Thank you for the reply @matty87a.

Tried your code out,

- platform: command_line
  name: 1
  command: "command curl 2>/dev/null http://192.168.2.1:8080/sabnzbd/api?output=json&apikey=<redacted>&mode=history&start=START&limit=10 | sed -e 's/\-xfce.*//'"

but it seems to be throwing up an error, looks like the API key isn’t getting passed through in the curl command I think.

pi@hassbian:~ $ command curl 2>/dev/null http://192.168.2.1:8080/sabnzbd/api?output=json&apikey=<redacted>&mode=history&start=START&limit=10 | sed -e 's/\-xfce.*//'
[1] 12334
[2] 12335
[3] 12336
[4] 12338
[2]   Done                    apikey=<redacted>
[3]-  Done                    mode=history
[4]+  Done                    start=START
pi@hassbian:~ $ {"status": false, "error": "API Key Required"}pi@hassbian:~ $ {"status": false, "error": "API Key Required"}

and then I have to control C to get out of it.

Dont suppose you have an idea’s at all.

Many thanks in advance.

Worked for me using my own API key so im not sure.

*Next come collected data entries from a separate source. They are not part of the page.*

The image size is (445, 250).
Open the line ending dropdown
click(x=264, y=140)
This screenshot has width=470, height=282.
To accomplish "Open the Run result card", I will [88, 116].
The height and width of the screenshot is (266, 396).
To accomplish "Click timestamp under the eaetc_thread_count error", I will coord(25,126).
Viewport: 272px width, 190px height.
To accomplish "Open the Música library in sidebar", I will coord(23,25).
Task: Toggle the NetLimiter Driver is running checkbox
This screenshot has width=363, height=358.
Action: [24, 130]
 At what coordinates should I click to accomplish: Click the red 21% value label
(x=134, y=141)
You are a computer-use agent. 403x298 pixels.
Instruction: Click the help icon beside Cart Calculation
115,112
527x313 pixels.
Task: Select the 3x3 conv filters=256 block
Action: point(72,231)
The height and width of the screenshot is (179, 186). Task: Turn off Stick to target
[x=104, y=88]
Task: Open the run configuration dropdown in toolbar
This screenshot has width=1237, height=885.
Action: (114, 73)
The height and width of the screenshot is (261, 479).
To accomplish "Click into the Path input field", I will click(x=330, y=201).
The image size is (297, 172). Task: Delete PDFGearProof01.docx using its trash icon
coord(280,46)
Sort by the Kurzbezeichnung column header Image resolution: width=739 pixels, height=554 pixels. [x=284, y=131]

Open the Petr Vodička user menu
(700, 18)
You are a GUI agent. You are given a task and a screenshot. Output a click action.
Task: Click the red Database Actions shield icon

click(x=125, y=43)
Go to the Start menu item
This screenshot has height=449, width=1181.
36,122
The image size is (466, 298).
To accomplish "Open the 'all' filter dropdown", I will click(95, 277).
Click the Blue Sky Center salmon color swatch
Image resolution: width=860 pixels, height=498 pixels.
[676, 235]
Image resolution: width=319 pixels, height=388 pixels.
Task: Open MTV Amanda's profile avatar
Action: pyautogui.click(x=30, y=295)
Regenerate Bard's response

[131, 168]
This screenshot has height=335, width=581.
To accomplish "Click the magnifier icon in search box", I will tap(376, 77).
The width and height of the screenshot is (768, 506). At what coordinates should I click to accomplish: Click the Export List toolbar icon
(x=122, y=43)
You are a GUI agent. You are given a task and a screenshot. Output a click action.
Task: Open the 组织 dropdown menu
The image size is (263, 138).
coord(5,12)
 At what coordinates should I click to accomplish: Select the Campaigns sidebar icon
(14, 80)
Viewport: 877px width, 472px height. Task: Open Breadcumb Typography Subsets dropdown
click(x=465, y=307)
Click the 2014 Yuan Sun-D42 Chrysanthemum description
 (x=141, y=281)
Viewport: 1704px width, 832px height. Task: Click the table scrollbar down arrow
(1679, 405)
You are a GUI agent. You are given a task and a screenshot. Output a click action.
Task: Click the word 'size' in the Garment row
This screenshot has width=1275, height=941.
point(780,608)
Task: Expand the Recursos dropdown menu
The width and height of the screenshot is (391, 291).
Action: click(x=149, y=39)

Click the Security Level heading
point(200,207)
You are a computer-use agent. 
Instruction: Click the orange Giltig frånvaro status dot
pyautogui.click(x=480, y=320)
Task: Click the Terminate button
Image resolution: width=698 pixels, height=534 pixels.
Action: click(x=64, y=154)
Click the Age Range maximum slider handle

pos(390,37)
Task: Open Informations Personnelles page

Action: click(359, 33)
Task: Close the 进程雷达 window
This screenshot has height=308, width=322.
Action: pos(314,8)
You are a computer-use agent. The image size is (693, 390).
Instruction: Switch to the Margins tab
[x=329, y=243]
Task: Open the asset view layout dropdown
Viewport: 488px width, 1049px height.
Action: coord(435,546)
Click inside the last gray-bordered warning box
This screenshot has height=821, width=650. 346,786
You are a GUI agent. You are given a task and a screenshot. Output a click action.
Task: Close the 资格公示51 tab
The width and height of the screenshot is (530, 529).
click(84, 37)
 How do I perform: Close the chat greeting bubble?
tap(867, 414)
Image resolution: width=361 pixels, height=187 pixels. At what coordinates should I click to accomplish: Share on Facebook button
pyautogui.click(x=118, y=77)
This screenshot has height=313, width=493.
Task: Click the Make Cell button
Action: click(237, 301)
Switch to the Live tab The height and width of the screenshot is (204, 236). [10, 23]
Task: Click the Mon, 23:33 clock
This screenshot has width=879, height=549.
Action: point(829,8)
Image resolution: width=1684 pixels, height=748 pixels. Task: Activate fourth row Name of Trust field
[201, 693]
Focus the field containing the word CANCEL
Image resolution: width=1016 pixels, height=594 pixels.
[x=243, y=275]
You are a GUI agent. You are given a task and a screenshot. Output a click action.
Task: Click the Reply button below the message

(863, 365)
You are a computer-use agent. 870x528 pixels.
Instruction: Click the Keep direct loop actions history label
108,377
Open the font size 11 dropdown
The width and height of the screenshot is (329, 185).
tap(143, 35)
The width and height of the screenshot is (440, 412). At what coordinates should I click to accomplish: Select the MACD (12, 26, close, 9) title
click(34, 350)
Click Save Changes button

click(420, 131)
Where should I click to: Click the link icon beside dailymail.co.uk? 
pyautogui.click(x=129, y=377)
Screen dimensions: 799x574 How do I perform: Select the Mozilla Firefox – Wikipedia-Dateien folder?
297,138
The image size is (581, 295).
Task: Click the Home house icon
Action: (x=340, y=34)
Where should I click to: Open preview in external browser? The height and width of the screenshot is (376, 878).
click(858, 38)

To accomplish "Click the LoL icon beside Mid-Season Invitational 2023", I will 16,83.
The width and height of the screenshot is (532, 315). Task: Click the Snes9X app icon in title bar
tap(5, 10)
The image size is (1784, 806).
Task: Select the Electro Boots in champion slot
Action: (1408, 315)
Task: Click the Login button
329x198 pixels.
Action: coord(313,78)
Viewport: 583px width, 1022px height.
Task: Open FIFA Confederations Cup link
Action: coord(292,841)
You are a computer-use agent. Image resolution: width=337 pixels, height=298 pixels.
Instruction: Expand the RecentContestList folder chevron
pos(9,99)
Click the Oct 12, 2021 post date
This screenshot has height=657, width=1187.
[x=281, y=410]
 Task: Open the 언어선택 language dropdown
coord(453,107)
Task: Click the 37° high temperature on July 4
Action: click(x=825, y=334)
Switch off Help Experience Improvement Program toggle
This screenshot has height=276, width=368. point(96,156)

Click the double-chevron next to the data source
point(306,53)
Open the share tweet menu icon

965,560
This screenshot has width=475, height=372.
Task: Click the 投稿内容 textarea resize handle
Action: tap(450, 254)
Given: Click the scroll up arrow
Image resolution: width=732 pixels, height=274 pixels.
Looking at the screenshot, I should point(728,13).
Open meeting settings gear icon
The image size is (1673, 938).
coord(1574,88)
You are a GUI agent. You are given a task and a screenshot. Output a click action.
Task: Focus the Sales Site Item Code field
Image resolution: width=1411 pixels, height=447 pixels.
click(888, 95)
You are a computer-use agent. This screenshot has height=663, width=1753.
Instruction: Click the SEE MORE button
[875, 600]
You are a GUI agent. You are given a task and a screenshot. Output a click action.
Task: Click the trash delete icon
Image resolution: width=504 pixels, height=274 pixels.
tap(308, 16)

you may also need to employ grep to isolate the slots currently downloading when using just a curl:

$ curl 2>/dev/null "http://127.0.0.1:8080/api?mode=queue&output=json&apikey=2faacb89addxxxxxxx0c540804ae4af&mode=history&start=START&limit=10" | jq . | grep filename 
"filename": "Download.mkv",

(n.b - jq is used purely to tidy up the json)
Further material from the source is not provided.